Stored data entries
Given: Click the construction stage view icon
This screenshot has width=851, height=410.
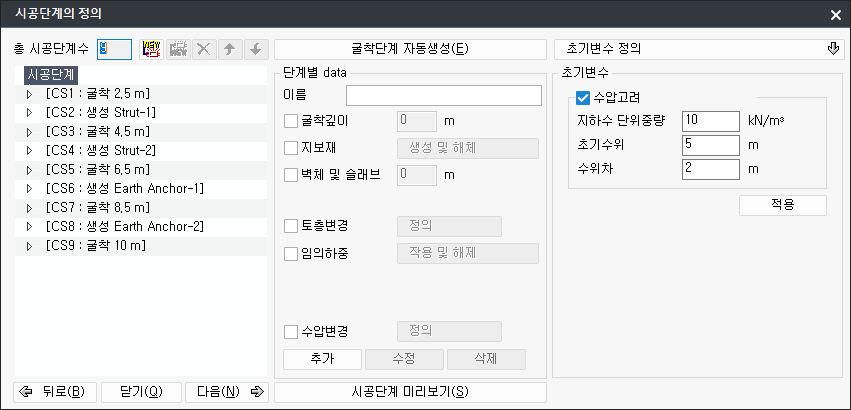Looking at the screenshot, I should (152, 48).
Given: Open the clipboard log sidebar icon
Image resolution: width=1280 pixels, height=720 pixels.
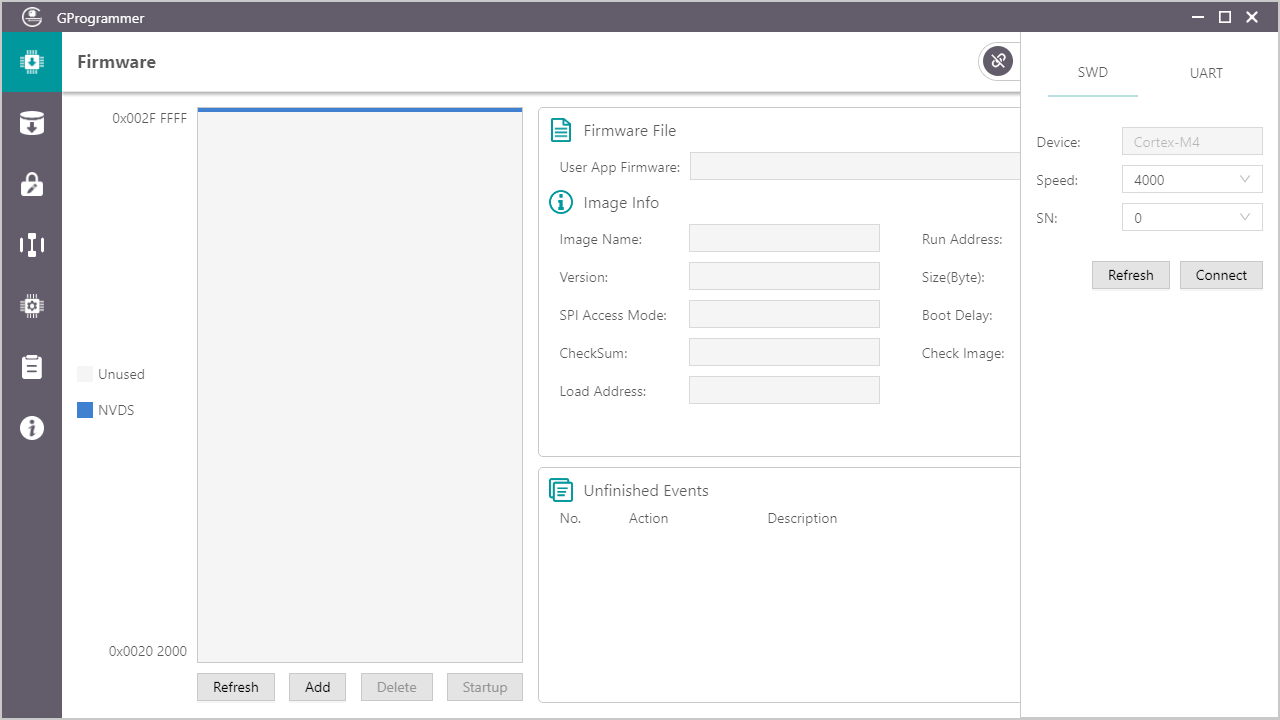Looking at the screenshot, I should (32, 367).
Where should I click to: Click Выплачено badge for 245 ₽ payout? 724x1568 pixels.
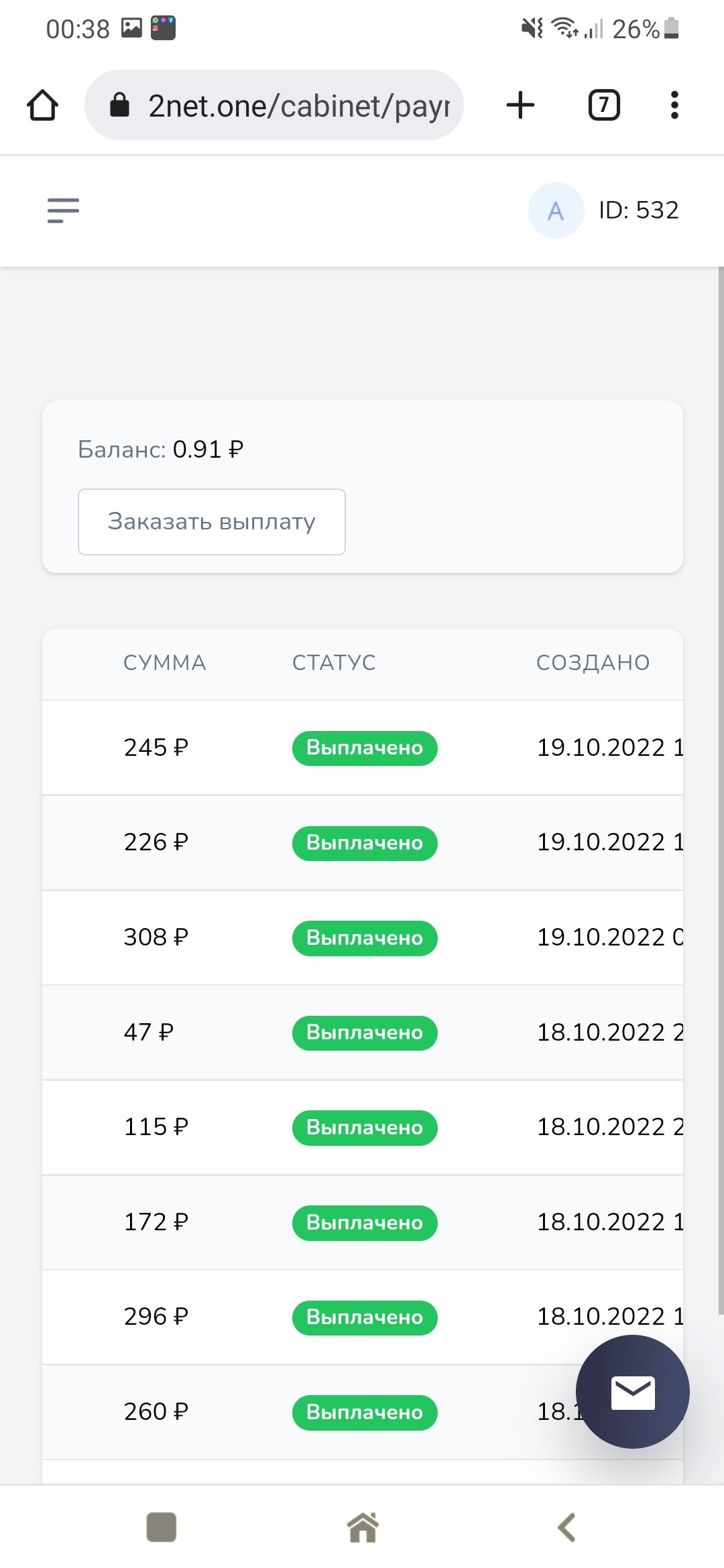365,748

--- Exercise ---
No pictures should appear in the copy. Reproduce exactly the lines from the line containing "Given: Open the clipboard log sidebar icon" through the last line of the data, inclusive.

--- Your solution ---
Given: Open the clipboard log sidebar icon
Image resolution: width=1280 pixels, height=720 pixels.
Looking at the screenshot, I should (32, 367).
Where should I click to: Click Выплачено badge for 245 ₽ payout? 724x1568 pixels.
365,748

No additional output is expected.